Task => First find the line with "Task: Activate the locate crosshair tool" in the entries below, then set down exactly every line through the line with "This screenshot has height=516, width=717.", that line included.
--
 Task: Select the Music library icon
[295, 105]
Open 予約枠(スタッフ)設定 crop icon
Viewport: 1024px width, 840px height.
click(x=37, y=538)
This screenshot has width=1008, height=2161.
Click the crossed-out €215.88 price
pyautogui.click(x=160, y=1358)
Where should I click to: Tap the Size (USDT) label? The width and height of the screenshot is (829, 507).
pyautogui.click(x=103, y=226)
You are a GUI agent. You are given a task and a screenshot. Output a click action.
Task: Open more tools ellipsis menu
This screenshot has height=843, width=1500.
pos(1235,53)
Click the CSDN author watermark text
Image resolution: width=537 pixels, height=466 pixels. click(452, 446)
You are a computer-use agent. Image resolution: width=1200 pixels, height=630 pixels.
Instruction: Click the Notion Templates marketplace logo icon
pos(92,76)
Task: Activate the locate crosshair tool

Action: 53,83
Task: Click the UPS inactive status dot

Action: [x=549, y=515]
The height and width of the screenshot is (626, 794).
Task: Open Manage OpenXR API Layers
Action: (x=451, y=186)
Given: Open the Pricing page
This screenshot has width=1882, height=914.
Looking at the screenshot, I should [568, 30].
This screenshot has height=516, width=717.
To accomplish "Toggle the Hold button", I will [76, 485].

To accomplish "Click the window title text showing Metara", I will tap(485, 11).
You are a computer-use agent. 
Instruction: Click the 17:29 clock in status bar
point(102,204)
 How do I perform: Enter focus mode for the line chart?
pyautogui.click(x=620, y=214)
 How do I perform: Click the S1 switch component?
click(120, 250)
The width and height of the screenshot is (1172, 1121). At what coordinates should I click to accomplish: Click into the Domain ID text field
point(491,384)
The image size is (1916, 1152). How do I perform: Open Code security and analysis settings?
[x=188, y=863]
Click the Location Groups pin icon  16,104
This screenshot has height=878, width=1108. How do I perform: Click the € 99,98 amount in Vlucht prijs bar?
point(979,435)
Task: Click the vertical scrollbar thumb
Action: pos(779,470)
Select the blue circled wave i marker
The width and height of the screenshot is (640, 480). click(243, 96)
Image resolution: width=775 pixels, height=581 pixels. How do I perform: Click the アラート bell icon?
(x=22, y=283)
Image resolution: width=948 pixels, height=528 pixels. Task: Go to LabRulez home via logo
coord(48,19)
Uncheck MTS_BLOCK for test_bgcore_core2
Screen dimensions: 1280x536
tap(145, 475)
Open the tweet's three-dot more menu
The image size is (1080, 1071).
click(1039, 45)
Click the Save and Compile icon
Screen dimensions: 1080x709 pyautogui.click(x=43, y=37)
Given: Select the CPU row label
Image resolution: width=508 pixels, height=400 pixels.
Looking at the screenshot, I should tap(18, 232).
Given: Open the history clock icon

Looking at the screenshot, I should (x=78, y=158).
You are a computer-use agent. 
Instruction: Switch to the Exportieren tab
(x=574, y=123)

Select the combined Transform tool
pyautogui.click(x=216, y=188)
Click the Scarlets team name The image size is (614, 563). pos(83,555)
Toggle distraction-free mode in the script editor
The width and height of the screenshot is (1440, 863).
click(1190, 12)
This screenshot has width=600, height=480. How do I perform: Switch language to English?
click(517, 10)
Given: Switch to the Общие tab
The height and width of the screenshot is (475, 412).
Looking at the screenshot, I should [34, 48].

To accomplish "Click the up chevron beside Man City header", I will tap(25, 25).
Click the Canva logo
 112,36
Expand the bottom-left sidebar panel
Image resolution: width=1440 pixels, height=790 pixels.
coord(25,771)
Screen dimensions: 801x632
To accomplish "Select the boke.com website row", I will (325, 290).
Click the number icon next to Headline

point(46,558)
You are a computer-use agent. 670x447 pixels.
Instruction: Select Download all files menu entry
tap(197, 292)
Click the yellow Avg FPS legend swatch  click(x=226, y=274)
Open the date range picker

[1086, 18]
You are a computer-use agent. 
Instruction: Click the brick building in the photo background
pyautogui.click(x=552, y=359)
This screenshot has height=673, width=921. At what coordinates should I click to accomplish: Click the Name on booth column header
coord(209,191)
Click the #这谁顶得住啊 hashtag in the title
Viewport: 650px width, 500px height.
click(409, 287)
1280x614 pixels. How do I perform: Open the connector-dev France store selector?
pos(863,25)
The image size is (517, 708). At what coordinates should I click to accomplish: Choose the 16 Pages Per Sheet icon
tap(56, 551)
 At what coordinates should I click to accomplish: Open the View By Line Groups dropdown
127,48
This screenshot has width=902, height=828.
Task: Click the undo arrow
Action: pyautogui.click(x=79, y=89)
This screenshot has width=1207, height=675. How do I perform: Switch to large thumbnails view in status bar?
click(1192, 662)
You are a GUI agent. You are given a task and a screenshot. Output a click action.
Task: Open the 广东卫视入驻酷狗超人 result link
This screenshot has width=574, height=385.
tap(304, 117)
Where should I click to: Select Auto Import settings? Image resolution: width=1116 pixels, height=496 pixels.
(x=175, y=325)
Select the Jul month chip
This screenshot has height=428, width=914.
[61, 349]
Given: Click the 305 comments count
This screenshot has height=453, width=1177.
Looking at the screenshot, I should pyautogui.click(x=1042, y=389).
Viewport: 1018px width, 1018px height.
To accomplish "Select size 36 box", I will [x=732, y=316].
--
Result for this exercise =>
Task: Activate the locate crosshair tool

Action: 53,83
Task: Click the UPS inactive status dot

Action: [x=549, y=515]
The height and width of the screenshot is (626, 794).
Task: Open Manage OpenXR API Layers
Action: (x=451, y=186)
Given: Open the Pricing page
This screenshot has width=1882, height=914.
Looking at the screenshot, I should [568, 30].
This screenshot has height=516, width=717.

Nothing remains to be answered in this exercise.